What you have to do »
Among the entries below, count the lines where the string "Code" occurs, and give only the number.

[Collected data]
★ ★ ★ ★ ★ ★ ★

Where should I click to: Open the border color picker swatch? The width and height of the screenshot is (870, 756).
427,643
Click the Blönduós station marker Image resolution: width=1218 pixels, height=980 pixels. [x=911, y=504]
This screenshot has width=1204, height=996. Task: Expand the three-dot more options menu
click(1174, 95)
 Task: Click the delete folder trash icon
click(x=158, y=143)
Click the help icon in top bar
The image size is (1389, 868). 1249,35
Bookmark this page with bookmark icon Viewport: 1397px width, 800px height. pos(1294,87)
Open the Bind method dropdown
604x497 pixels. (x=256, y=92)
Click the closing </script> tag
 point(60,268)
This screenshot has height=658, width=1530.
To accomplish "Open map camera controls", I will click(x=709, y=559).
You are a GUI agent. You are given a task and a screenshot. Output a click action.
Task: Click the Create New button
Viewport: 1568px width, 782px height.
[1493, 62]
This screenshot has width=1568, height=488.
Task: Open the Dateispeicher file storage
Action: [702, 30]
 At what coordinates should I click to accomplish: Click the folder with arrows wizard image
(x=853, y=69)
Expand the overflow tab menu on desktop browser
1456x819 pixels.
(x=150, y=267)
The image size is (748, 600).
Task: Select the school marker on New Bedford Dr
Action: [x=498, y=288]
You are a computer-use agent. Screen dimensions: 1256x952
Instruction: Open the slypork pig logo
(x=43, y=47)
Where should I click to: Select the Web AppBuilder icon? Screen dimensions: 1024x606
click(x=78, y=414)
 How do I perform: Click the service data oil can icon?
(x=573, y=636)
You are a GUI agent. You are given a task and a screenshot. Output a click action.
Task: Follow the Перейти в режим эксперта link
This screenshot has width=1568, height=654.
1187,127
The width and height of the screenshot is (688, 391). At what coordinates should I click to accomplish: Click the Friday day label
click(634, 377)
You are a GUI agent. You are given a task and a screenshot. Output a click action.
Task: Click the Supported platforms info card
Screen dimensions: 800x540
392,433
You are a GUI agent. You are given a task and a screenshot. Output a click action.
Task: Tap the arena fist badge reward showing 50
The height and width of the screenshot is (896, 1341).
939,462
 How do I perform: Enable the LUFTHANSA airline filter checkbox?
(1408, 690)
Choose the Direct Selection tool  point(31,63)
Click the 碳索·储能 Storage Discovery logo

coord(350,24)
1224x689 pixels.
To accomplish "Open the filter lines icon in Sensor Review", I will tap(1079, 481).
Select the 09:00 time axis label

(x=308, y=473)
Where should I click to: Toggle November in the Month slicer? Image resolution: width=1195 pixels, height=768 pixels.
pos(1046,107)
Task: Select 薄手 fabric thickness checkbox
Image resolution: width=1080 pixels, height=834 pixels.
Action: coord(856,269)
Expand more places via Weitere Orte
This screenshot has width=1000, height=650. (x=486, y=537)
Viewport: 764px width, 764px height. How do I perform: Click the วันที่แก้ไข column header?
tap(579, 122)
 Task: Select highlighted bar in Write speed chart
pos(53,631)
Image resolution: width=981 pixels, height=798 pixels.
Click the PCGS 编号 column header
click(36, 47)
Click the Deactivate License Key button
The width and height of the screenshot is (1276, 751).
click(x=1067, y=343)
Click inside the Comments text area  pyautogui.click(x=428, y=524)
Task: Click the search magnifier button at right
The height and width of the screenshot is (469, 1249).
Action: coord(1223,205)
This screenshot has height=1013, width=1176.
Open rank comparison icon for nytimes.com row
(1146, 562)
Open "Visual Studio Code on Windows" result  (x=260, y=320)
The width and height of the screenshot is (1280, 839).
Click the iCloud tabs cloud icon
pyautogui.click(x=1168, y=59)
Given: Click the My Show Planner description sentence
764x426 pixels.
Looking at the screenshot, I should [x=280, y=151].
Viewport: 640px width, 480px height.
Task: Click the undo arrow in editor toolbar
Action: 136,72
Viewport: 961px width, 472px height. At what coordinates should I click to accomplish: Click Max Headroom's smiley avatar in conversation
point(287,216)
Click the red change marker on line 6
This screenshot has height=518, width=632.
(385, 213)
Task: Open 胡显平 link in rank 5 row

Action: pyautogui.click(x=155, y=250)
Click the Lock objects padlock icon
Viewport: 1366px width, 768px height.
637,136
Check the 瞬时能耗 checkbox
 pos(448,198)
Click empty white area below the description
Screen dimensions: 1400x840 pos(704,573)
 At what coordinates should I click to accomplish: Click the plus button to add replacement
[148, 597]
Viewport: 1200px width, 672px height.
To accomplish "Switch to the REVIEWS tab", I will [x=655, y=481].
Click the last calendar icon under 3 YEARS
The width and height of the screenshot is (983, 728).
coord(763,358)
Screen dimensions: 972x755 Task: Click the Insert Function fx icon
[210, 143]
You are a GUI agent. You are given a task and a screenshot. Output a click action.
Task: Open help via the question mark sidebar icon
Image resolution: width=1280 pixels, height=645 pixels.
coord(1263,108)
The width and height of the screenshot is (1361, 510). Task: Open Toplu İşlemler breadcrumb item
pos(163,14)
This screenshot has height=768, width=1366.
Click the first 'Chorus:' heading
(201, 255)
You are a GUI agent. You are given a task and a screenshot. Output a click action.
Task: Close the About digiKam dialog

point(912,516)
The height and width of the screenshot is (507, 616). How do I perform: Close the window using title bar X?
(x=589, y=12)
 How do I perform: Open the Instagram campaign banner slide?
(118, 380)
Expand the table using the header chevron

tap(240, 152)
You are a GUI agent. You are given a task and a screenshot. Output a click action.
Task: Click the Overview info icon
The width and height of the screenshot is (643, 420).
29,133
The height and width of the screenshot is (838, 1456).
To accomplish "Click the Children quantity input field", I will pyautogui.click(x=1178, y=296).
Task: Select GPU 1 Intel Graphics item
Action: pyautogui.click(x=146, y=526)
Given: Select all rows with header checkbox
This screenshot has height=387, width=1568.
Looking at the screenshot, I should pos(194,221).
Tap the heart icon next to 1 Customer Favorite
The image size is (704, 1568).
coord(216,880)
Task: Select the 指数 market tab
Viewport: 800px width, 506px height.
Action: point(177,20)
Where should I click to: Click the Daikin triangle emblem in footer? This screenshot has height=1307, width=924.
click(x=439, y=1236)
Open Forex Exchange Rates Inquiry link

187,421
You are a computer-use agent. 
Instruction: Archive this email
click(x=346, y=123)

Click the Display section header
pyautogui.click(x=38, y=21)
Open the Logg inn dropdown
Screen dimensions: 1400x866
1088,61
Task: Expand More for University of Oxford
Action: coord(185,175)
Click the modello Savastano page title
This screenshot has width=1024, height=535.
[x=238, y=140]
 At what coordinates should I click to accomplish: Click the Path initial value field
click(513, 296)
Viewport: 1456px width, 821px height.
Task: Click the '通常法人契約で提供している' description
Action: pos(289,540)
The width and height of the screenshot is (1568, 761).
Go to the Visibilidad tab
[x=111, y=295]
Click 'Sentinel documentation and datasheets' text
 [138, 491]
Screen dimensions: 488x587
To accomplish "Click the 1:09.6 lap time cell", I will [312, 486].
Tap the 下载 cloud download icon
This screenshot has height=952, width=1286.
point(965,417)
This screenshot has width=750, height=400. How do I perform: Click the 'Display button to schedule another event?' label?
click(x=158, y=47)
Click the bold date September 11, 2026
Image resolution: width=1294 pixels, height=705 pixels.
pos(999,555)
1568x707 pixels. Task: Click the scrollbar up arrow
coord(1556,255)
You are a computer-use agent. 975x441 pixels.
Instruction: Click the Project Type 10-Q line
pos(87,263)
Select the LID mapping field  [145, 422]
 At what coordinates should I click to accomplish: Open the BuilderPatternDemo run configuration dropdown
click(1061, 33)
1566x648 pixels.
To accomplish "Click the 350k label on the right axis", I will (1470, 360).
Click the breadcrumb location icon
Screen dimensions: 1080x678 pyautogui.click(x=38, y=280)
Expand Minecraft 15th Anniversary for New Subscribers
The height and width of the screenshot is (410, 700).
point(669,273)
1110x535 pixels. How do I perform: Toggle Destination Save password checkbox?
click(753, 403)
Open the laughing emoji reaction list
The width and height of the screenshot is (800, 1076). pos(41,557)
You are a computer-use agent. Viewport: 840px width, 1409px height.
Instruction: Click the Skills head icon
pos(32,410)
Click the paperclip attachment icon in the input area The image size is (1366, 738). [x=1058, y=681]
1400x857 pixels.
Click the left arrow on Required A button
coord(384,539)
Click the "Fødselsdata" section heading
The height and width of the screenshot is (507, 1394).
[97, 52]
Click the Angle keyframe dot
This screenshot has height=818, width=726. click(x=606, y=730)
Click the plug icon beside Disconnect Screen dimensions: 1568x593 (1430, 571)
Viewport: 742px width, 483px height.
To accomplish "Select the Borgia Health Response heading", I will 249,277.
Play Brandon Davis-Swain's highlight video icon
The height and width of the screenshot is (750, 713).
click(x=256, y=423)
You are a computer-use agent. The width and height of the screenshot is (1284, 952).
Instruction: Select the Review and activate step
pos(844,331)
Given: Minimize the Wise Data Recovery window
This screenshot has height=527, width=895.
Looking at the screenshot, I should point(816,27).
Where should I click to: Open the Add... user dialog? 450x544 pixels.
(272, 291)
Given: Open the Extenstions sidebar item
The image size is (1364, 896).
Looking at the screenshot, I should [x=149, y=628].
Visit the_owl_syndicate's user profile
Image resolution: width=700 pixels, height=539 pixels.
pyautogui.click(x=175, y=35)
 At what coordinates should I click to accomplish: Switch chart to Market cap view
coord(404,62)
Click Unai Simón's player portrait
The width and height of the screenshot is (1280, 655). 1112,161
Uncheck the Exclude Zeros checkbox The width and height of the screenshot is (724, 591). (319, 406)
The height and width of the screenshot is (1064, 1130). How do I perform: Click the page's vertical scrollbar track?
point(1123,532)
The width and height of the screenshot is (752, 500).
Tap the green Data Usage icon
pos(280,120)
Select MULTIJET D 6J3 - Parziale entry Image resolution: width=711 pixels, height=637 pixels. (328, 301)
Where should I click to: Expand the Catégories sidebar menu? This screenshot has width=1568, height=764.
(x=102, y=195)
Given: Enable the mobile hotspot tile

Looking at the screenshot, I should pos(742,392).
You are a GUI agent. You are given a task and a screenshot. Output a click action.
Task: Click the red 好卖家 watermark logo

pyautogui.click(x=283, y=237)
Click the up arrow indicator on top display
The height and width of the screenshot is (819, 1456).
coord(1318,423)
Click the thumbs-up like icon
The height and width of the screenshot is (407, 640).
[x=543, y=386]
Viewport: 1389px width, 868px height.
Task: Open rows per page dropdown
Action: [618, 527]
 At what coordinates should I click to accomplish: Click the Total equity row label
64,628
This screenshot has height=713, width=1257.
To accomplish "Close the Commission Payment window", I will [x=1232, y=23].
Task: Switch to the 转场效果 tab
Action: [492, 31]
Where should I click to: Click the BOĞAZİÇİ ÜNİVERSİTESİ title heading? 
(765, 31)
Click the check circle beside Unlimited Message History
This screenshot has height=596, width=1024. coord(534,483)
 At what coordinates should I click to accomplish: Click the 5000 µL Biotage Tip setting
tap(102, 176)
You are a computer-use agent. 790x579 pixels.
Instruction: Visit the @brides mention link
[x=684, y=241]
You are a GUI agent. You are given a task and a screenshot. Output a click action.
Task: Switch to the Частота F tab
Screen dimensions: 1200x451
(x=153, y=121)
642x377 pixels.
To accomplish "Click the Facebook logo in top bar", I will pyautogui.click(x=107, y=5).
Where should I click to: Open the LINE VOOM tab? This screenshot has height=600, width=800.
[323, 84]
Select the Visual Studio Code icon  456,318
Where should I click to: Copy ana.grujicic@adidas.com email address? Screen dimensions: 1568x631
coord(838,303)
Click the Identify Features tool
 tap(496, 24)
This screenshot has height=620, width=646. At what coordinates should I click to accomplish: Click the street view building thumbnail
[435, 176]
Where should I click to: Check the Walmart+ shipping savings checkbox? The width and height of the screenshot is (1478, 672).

★ ★ ★ ★ ★ ★ ★

Result below »
2